The NAC Unbeliever
If you didn’t tune in for the NAC debate between Joel Snyder and Richard Stiennon you should check it out here. It was a good exchange but Snyder was clearly speaking from stronger ground. This was one of Stiennon’s comments in the debate (talking about NAC):
Richard_Stiennon: I agree that it is turning into a religion, which makes me an atheist.
I knew he hated apple pie. I knew it. Actually, that was just Richard being Richard, but even when discussing the real issues he seemed to be all over the place. Here’s my take on a couple of other nuggets of wisdom he shared in the NAC debate.
Stiennon's historically wrong:
Richard_Stiennon: “MSBlaster was essentially a zero day [exploit] for most enterprises. If they had had NAC fully deployed they still would have gotten hit.”
The CERT advisory on blaster was issued on August 11, 2003. The security bulletin and the patch were available on Microsoft's web site on July 16, 2003. Roughly 30 days. Nowhere near zero-day. Indeed this works against Stiennon's other argument about patch and software distribution management solving this problem long ago. SMS was ubiquitous three years prior to the Blaster outbreak.
Stiennon's philosophically wrong:
phreno: Richard, some NAC products offer behavioral policy enforcement. I can get identity, endpoint checks, and behavioral policy enforcement that stops botnets, DDoS attacks, etc. that do find a way onto the network. What other technology offers that?
Richard_Stiennon: “Great question. This is where the IPS/AV industry is heading. Allow an infected end point to connect, but do not allow it to harm me. Filter out attacks at the edge. The capability you refer to in some "NAC solutions" is what they call post admission control. That is good but the action should be to drop packets, not end point connections.”

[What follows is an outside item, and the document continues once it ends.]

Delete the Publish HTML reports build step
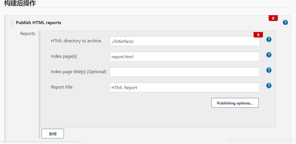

13th chime of the clock. This statement, in itself, is just wrong-headed. The notion of blocking bad traffic but leaving an otherwise useful connection was folly 5 years ago. Much less today with, as Richard alludes to earlier in the debate, threats that blend SPAM, bot, keystroke logging and the like. And we haven't even scratched the surface of malicious users. What possible good comes from continuing to grant network access to a malicious user? It is difficult for me to conceive of an answer that could be more wrong, more naive in its arrogance, than "just drop the bad stuff."
"What possible good comes from continuing to grant network access to a malicious user? It is difficult for me to conceive of an answer that could be more wrong, more naive in its arrogance, than "just drop the bad stuff."
A lot you open your self up to incredibly easy massive scale DOS style attacks by doing nothing more than sending triggering packets from machines on the network.
You have made the incorrect assumption that any 'bad' traffic from a user means all traffic from that user is 'bad'.
Also as to your timeline, CERT release date!=zero day discovery date, in fact it usually isn't even close, even vendors admission of security issue usually is not close to the actual discovery date of the vulnerabilty nor creation of tools to exploit it.
Posted by: NYC | July 30, 2008 at 08:14 AM
To NYC:
I'm not sure I get the point of your first paragraph; but the basic thrust of my post was that, irrespective of whether the vector is a malicious user or an infected endpoint, the first step ought to be to isolate the endpoint, remediate the vector and go from there. That was true even for single-purpose threats like Blaster (if you're going to cut off Windows Networking ports, you probably need to let the user know something), but is especially true with today's highly blended threats.
To me, it's wrong headed to phrase the problem around what percentage of the traffic is bad. Rather, it should be about weighing the benefits of allowing network access versus the risk posed by the endpoint. A malicious user, almost by definition, is likely not a productive one; and an infected endpoint is likely doing bad things that may not involve sending traffic at all (keystroke loggers are a good example). Isolate them. Fix them. Then resume normal.
On the Blaster timeline, I'm not arguing that CERT release equals zero day discovery date, rather that CERT release equals roughly the day that the exploit hit the wild on any kind of wide scale. We can always argue over just how efficient or fast CERT advisories are, but I don't think they've ever been off by more than 18 hours or so. In Blaster's case, it was about a month between the time that the MS patch was made available and the time that the exploit hit the wild.